### [What the task requires]
Only the lines below starting at the one that contains "Launch Microsoft Word from the dock" and ending at the one that contains "Tap the Device" are to be reproduced, exactly and with both ends kept.

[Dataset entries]

═══

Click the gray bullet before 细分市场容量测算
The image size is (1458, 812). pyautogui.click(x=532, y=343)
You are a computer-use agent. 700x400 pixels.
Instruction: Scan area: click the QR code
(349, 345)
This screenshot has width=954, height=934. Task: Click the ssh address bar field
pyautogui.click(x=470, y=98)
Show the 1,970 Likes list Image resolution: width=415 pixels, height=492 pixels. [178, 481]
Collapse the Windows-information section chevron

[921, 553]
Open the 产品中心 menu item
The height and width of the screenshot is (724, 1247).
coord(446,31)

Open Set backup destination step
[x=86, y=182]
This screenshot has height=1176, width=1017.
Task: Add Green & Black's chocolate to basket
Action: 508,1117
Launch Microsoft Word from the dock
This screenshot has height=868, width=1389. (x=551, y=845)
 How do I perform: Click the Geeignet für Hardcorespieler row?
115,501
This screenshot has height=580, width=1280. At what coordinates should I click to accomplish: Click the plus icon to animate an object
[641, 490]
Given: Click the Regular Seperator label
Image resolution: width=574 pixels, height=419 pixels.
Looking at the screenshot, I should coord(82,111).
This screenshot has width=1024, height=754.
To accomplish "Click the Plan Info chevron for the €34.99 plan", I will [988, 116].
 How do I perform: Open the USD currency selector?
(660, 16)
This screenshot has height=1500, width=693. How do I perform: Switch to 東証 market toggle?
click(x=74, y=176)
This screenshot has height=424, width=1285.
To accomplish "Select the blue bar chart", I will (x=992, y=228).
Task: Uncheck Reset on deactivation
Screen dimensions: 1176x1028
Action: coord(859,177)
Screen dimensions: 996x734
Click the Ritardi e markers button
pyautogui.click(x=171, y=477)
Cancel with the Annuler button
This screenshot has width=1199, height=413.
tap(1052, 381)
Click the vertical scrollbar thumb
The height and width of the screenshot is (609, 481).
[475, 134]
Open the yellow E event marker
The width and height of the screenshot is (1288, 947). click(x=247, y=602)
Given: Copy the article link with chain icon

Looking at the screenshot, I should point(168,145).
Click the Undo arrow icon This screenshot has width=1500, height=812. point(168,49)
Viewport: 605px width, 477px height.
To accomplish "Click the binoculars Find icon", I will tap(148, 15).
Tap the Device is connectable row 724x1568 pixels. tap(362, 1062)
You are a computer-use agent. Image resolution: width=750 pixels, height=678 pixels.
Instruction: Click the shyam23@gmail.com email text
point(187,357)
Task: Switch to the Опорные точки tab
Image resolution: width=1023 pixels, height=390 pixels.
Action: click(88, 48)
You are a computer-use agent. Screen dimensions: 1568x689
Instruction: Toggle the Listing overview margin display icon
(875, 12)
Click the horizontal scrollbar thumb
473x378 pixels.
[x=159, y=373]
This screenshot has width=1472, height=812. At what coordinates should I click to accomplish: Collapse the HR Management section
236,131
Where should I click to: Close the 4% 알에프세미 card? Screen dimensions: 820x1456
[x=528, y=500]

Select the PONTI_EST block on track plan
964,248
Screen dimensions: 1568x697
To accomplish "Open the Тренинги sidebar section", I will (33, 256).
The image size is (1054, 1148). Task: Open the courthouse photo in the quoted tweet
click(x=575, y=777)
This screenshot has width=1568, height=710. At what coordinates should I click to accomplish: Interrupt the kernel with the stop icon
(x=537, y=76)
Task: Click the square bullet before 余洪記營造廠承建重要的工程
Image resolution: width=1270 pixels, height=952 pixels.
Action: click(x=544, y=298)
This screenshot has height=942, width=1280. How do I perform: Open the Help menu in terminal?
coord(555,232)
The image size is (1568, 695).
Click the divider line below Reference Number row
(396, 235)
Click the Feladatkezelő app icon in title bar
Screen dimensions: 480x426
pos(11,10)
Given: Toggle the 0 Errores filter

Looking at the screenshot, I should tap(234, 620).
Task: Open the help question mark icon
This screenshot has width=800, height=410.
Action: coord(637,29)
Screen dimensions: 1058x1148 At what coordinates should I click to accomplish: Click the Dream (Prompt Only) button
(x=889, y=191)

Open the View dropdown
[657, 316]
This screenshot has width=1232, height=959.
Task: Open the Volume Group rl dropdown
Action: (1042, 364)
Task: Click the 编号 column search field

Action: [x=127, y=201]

═══

### [Task answer]
Launch Microsoft Word from the dock
This screenshot has height=868, width=1389. (x=551, y=845)
 How do I perform: Click the Geeignet für Hardcorespieler row?
115,501
This screenshot has height=580, width=1280. At what coordinates should I click to accomplish: Click the plus icon to animate an object
[641, 490]
Given: Click the Regular Seperator label
Image resolution: width=574 pixels, height=419 pixels.
Looking at the screenshot, I should coord(82,111).
This screenshot has width=1024, height=754.
To accomplish "Click the Plan Info chevron for the €34.99 plan", I will [988, 116].
 How do I perform: Open the USD currency selector?
(660, 16)
This screenshot has height=1500, width=693. How do I perform: Switch to 東証 market toggle?
click(x=74, y=176)
This screenshot has height=424, width=1285.
To accomplish "Select the blue bar chart", I will (x=992, y=228).
Task: Uncheck Reset on deactivation
Screen dimensions: 1176x1028
Action: coord(859,177)
Screen dimensions: 996x734
Click the Ritardi e markers button
pyautogui.click(x=171, y=477)
Cancel with the Annuler button
This screenshot has width=1199, height=413.
tap(1052, 381)
Click the vertical scrollbar thumb
The height and width of the screenshot is (609, 481).
[475, 134]
Open the yellow E event marker
The width and height of the screenshot is (1288, 947). click(x=247, y=602)
Given: Copy the article link with chain icon

Looking at the screenshot, I should point(168,145).
Click the Undo arrow icon This screenshot has width=1500, height=812. point(168,49)
Viewport: 605px width, 477px height.
To accomplish "Click the binoculars Find icon", I will tap(148, 15).
Tap the Device is connectable row 724x1568 pixels. tap(362, 1062)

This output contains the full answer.